Um exercício de sensações

Degustar um vinho é muito mais do que bebê-lo. Mesmo porque o paladar só pode dizer se ele é doce, salgado, azedo ou amargo. Para desfrutar até a última gota de sua riqueza e complexidade, os enófilos se valem também do olfato e da visão. O processo de degustação, pleno de detalhes e sutilezas, basicamente começa com o exame visual. Segura-se o copo de vinho pela haste e, contra a luz, analisam-se cor, transparência e brilho. Depois vem o exame olfativo, quando se sente o aroma (cheiro originário da uva) e o bouquet (cheiro produzido nas fases de fermentação e envelhecimento). Para isso, o copo deve ser agitado várias vezes, aspirando-se nos intervalos. Os connaisseurs, pela experiência, chegam ao luxo de distinguir odores como florais, vegetais, picantes ou balsâmicos.

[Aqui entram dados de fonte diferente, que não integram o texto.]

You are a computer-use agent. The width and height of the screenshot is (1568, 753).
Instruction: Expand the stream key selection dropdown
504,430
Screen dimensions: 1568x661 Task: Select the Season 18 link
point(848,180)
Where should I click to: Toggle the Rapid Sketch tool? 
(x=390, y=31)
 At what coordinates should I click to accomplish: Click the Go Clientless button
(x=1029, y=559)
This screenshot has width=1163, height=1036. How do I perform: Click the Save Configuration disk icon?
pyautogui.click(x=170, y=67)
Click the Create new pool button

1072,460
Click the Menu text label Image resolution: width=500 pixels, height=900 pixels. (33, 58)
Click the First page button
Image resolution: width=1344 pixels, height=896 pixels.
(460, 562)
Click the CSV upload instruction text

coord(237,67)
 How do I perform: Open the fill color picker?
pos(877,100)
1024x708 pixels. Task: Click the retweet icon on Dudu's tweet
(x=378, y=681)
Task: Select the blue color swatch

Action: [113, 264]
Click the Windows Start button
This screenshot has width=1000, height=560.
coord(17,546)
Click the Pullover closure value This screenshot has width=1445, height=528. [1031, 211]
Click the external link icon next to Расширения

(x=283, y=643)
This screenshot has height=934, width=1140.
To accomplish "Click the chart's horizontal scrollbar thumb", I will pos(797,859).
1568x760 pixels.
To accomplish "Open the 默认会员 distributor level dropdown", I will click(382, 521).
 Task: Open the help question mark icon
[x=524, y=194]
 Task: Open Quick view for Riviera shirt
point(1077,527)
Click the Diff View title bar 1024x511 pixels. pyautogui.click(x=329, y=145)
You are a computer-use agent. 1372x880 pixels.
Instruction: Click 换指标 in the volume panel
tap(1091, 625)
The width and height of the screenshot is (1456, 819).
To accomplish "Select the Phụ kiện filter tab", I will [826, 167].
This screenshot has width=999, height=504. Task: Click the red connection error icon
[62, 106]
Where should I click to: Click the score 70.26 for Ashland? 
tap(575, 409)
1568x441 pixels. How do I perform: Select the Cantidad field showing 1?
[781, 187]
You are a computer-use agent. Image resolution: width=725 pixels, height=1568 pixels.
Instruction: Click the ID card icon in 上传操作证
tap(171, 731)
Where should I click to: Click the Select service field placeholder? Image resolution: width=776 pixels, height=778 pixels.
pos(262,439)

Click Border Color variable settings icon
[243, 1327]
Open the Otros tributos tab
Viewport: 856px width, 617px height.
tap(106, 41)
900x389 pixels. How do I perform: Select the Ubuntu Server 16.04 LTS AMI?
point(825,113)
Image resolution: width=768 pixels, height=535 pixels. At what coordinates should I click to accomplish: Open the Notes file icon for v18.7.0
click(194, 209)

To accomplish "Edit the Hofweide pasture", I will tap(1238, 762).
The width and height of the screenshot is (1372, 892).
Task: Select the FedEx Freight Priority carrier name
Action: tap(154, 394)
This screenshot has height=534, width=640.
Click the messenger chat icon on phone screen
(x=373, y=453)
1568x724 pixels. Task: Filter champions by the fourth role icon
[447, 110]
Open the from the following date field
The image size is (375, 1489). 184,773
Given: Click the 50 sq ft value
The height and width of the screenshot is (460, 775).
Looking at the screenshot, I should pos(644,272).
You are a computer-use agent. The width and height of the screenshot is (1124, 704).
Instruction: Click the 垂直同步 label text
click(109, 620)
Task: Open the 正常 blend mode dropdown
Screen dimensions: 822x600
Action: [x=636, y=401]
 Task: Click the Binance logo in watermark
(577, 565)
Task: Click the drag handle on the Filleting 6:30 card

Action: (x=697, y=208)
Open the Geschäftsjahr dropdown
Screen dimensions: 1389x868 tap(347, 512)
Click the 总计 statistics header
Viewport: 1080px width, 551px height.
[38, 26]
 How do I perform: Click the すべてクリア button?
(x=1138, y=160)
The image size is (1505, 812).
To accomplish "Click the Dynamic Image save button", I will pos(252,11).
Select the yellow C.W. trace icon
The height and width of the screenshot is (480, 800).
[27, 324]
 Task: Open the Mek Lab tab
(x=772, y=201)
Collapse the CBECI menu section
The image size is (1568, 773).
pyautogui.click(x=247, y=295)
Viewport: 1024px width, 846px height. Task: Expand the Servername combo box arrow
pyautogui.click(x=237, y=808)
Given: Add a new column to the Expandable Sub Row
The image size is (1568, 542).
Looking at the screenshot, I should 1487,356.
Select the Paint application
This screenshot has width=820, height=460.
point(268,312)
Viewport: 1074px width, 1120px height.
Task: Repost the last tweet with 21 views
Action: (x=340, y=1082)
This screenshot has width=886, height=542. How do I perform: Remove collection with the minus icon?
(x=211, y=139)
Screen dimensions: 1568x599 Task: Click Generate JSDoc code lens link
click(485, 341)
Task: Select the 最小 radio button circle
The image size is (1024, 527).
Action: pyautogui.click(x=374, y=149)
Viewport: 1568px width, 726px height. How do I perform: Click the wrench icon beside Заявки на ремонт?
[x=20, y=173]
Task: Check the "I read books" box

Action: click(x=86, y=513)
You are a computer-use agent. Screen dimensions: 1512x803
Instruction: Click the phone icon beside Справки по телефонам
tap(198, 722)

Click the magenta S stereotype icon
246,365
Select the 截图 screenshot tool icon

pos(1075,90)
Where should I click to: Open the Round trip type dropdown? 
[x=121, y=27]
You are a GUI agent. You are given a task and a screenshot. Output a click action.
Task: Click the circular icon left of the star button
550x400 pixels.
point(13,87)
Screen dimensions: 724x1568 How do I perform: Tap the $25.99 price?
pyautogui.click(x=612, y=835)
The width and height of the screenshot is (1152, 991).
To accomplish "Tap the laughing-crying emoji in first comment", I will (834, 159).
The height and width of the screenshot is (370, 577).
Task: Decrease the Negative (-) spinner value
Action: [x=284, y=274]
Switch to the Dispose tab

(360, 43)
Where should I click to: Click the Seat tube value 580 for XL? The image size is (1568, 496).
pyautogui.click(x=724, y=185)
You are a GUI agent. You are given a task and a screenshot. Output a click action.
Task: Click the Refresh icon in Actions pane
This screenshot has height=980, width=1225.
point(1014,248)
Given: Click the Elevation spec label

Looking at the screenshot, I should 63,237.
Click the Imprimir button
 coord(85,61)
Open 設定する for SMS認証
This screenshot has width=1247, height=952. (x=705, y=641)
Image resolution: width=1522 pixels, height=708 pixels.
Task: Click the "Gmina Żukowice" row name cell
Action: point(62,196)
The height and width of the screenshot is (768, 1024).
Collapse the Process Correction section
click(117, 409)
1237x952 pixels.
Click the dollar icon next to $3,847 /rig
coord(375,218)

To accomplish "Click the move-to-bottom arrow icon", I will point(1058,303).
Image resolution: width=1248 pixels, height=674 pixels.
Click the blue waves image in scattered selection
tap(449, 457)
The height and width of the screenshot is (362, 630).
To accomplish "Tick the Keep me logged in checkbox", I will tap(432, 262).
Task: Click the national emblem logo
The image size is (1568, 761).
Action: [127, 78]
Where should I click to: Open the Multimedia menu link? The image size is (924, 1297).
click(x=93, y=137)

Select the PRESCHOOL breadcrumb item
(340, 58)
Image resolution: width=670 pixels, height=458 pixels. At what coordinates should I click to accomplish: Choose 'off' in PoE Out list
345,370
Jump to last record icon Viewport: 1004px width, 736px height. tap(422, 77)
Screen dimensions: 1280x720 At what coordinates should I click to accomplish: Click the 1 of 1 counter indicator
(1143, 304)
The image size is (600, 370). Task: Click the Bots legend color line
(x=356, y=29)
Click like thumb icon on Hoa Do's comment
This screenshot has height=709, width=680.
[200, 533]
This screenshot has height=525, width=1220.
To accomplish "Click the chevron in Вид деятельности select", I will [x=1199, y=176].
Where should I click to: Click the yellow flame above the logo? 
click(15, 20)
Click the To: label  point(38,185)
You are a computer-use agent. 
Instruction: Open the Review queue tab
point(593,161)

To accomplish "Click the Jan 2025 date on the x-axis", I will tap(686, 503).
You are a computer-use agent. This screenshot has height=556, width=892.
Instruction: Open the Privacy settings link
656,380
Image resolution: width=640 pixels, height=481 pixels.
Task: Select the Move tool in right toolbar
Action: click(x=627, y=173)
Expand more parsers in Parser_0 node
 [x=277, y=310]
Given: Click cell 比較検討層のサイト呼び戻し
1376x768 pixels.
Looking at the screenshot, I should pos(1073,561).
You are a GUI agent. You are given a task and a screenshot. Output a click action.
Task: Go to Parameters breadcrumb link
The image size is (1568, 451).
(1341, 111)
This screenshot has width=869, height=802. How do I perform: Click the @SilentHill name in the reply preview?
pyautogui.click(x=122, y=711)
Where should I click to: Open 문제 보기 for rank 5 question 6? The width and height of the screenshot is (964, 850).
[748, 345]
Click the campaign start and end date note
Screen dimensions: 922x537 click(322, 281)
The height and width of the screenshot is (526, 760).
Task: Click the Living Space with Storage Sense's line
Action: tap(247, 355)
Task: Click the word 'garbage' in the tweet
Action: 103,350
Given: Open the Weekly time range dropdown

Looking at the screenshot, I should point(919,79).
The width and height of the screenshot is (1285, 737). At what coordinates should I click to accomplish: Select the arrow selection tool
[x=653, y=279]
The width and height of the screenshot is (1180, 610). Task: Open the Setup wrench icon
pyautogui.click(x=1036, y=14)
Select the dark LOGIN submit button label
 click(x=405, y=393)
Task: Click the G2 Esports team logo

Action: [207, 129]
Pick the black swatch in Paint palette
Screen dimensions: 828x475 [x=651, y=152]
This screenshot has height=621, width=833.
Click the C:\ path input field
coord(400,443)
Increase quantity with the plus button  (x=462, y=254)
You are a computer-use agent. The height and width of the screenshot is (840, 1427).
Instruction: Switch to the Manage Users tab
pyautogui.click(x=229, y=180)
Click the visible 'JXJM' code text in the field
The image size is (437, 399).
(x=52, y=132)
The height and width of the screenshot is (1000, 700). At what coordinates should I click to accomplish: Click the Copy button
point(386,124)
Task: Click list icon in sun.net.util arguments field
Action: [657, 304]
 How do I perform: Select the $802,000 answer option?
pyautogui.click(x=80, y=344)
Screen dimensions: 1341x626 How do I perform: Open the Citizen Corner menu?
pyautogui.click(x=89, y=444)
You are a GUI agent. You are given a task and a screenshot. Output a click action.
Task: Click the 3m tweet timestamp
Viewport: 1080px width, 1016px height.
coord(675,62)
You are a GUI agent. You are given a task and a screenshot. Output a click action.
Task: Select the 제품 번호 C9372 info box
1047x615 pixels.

A última etapa é o exame gustativo, quando se toma um grande gole de vinho deixando-o alguns segundos em contato com toda a superfície da boca. Essa cerimônia exige um copo especial, chamado tulipa, alto e de boca estreita, para evitar que o aroma e o bouquet escapem rapidamente. A capacidade de distinguir vinhos bons dos nem tanto é sobretudo um exercício de memória e comparação. O enófilo paulista Clóvis Siqueira sugere, para quem quer se iniciar na degustação, começar comparando três vinhos comuns com um de reconhecida qualidade superior, para sentir a diferença. Depois passa- se à descoberta das preferências pessoais. Pegam-se cinco garrafas de vinho produzido com a mesma uva— Cabernet Sauvignon, por exemplo — em regiões demarcadas diferentes, como Bordeaux, Rhône, Bourgogne, Rioja e Dão. Como a personalidade e a característica de cada vinho são únicas, certamente um deles agradará mais ao olhar, olfato e gosto do provador.